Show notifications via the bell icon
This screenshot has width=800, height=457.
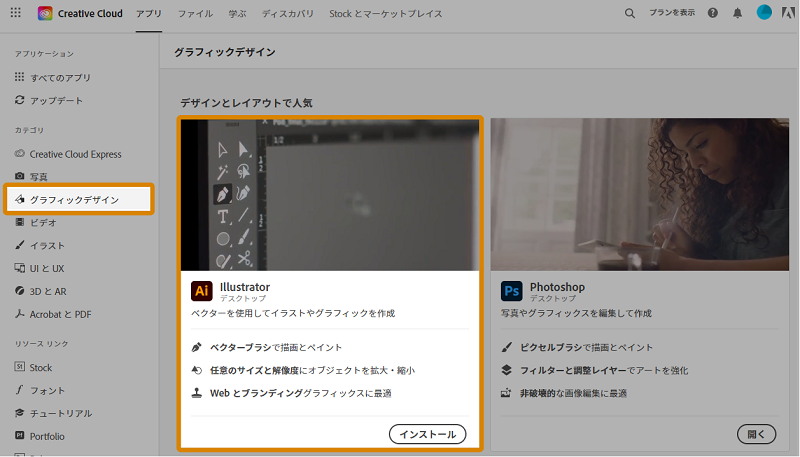[738, 13]
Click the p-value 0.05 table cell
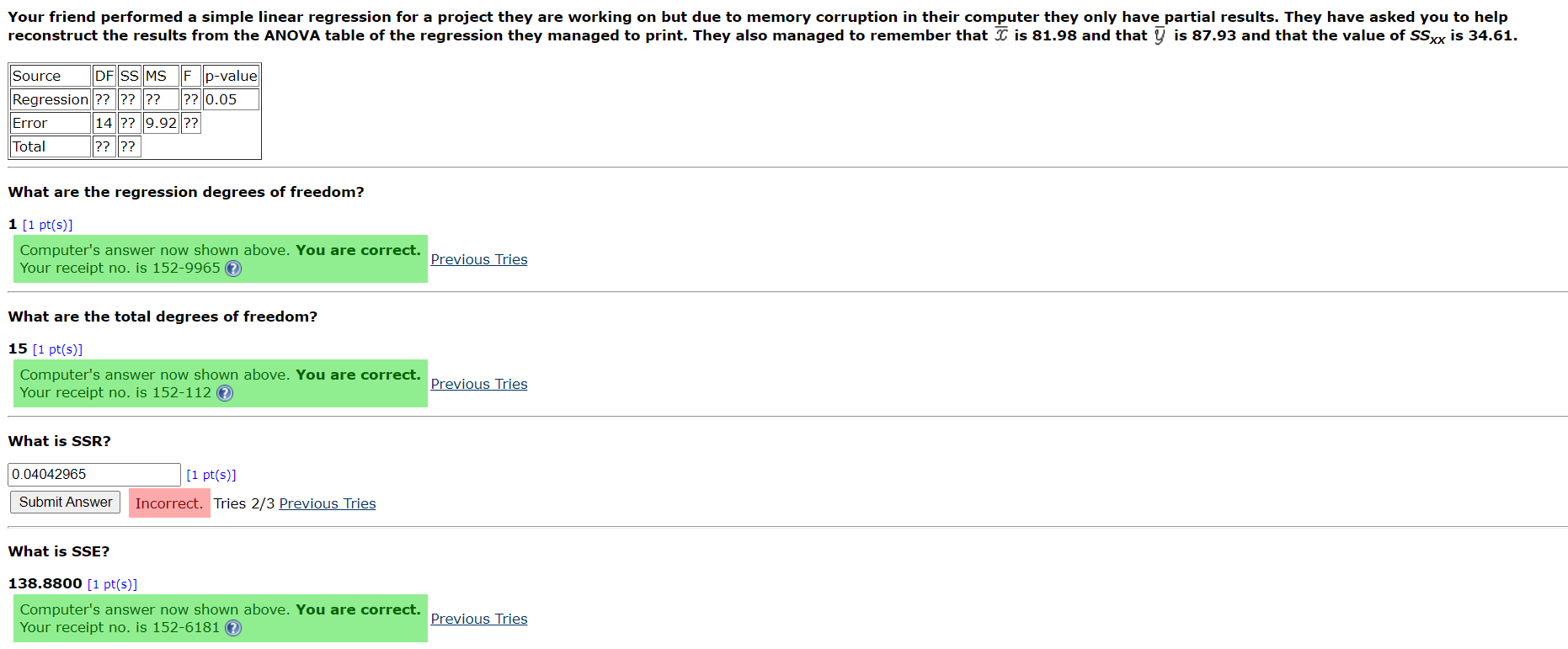1568x649 pixels. [x=231, y=99]
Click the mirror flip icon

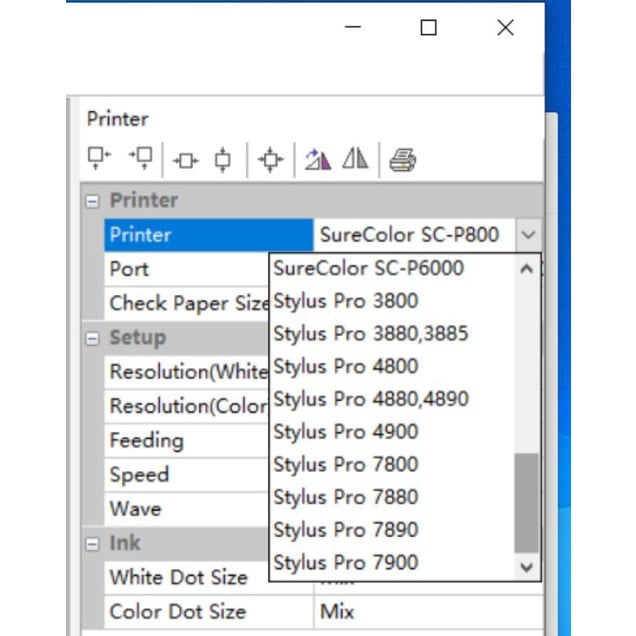pos(355,159)
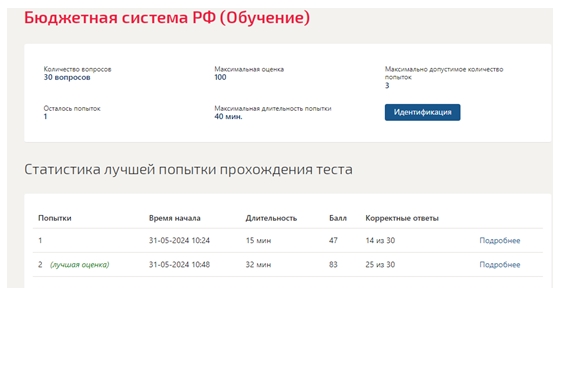565x373 pixels.
Task: Click 25 из 30 correct answers cell
Action: pos(380,265)
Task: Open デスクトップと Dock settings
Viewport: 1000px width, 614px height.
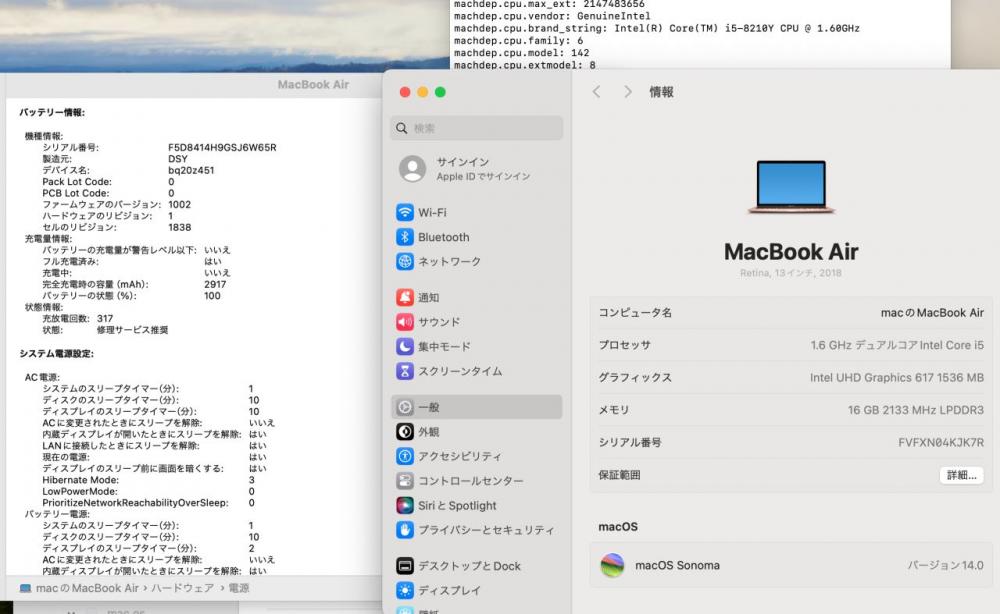Action: click(469, 566)
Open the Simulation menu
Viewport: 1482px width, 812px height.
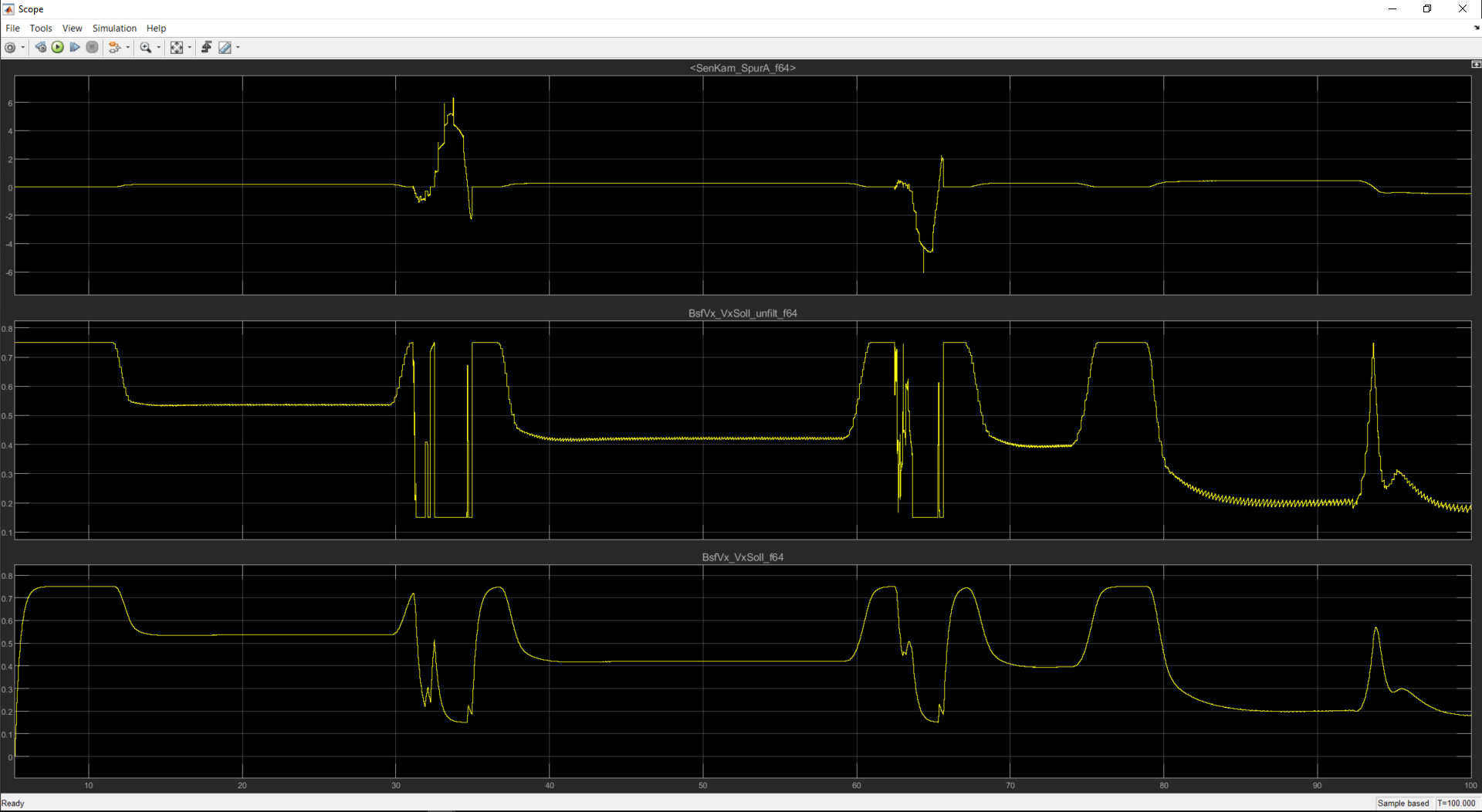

═══

Scan the records for the word "Open" and copy every line where it is found.

Answer space:
Task: Open デスクトップと Dock settings
Open the Simulation menu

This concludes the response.